The earlier incarnation of With the Lid Off, the one famously penned by Todd Matshikiza from February 1959, did much the same thing, in different times.

What the two generations of columns have in common is, I am told, a kind of irreverence regarding preconceived notions, a certain lack of political correctness, as it were.

In this respect, the two halves of the book, the Todd half and the John half, certainly betray a kind of family resemblance. This has been the aspect that most readers, at first glance, have pounced upon.

But looking at it with as much objective distance as I can muster under these peculiar circumstances, I have gradually come to see it differently.

Between the launch of the book in Johannesburg last Friday, and the launch in Cape Town on Wednesday, my own perception of the book has started to change. And it all has to do with breaching the one taboo that this column has not yet dared to breach: the very South African taboo of redefining your relationship with your elders – in this case, with a parent.

When I wrote my first pieces of journalism, for The Times of Zambia and The Zambia Daily Mail when I was a 15-year-old exile living in Lusaka, there was hot commentary among friends and associates on two counts. There were those who said I was too young to have been able to write this kind of stuff, and therefore, as one so-called family friend put it, the articles that appeared under my name must have been written by somebody else – probably my mother. (My father had died two years earlier.)

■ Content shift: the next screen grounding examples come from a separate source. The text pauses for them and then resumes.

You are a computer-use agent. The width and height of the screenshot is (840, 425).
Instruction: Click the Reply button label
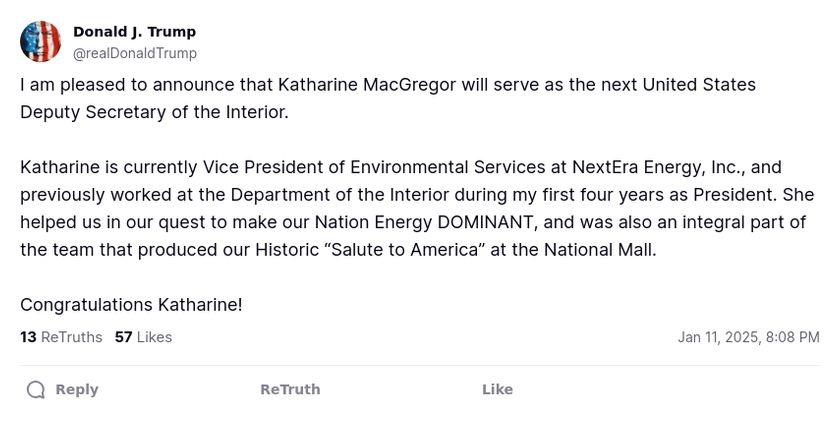76,389
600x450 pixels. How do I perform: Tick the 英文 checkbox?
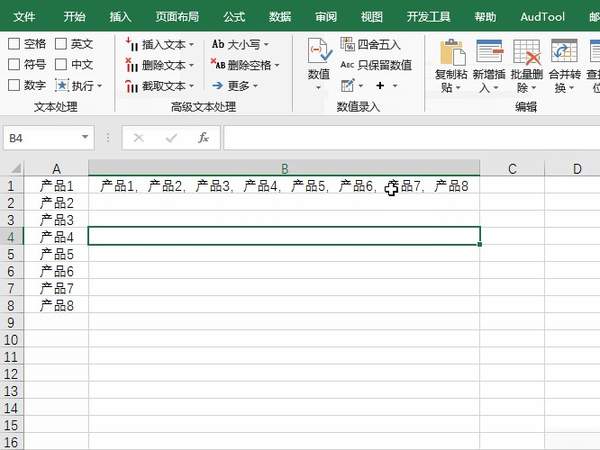61,44
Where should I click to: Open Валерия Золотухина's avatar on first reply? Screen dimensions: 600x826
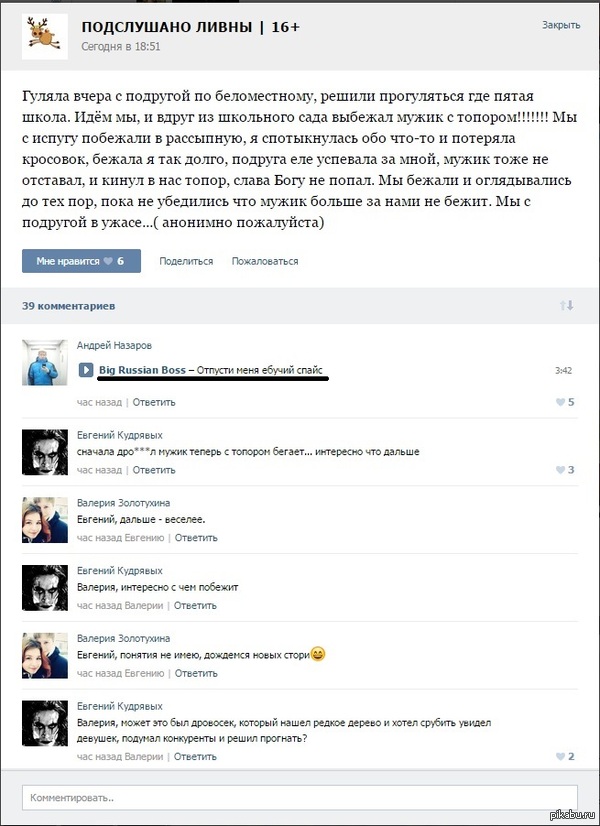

And then there were those who said that if I did really write them, who did I think I was, anyway? I had a father who was already famous for his writings (not to mention his music) and if I thought that I would ever be a match for him, I was sorely mistaken.

These were painfully South African misconceptions – or maybe they are universal. But we Ubuntu people do have a nasty way of putting each other down, and varnishing the put-down with the term “respect”.

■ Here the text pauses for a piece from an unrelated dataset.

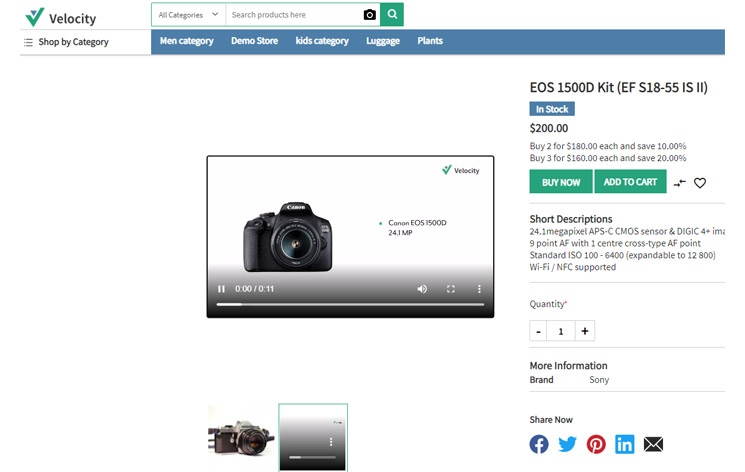Click the camera image search icon
The image size is (745, 472).
pyautogui.click(x=370, y=15)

It put me in mind of an unexpected confrontation I had with the venerable, moustachioed figure of the late Comrade Uncle Moses Mabida, leader of the South African Communist Party in exile, in Lusaka, somewhere in the mid-1970s.

Mabida was a grave and familiar figure in the midst of the South African exile community, and I saw him and spoke to him frequently at exile gatherings. On this occasion, however, my manners were found somewhat lacking, and I was brought up short and sharp.

I was rushing round a corner of the building that housed the liberation movements when I literally bumped into Comrade Mabida coming the other way.

“Good morning, comrade,” I said to him, with a respectful smile on my face.

“Good morning, uncle,” he corrected me. “You must always call me uncle, young man,” he continued. “You and I will never be equals.”

It was quite a revelation, especially coming, as it did, from the leader of the actual communist party – the party of equality, as I had been led to believe in my impressionable youthfulness.

I recount this episode because the publication of my work in a joint volume with my father’s brings into many minds, first and foremost, this idea that, like Oedipus, I am somehow challenging his status as a father figure. This could not be further from the truth – but you try proving that to some of these uncle characters when, in spite of a visibly greying beard, you are still a laaitie in their eyes.

As I tried to explain in my launch speech in Cape Town, apart from the obvious respect I have for my father as a father, there is also, independent of that relationship, a respect for his exceptional qualities as a writer.

The greatest tribute so far has come from a perceptive lady who saw the differences, rather than the similarities, in the perspectives of the two authors of this book.

I like to think that it is these different yet complementary perspectives on the same subject that make this unlikely collaboration interesting.

But then again, who am I to talk? The final judgement is up to you. Go buy, go read. Especially, go buy in bulk for this Christmas. And the next.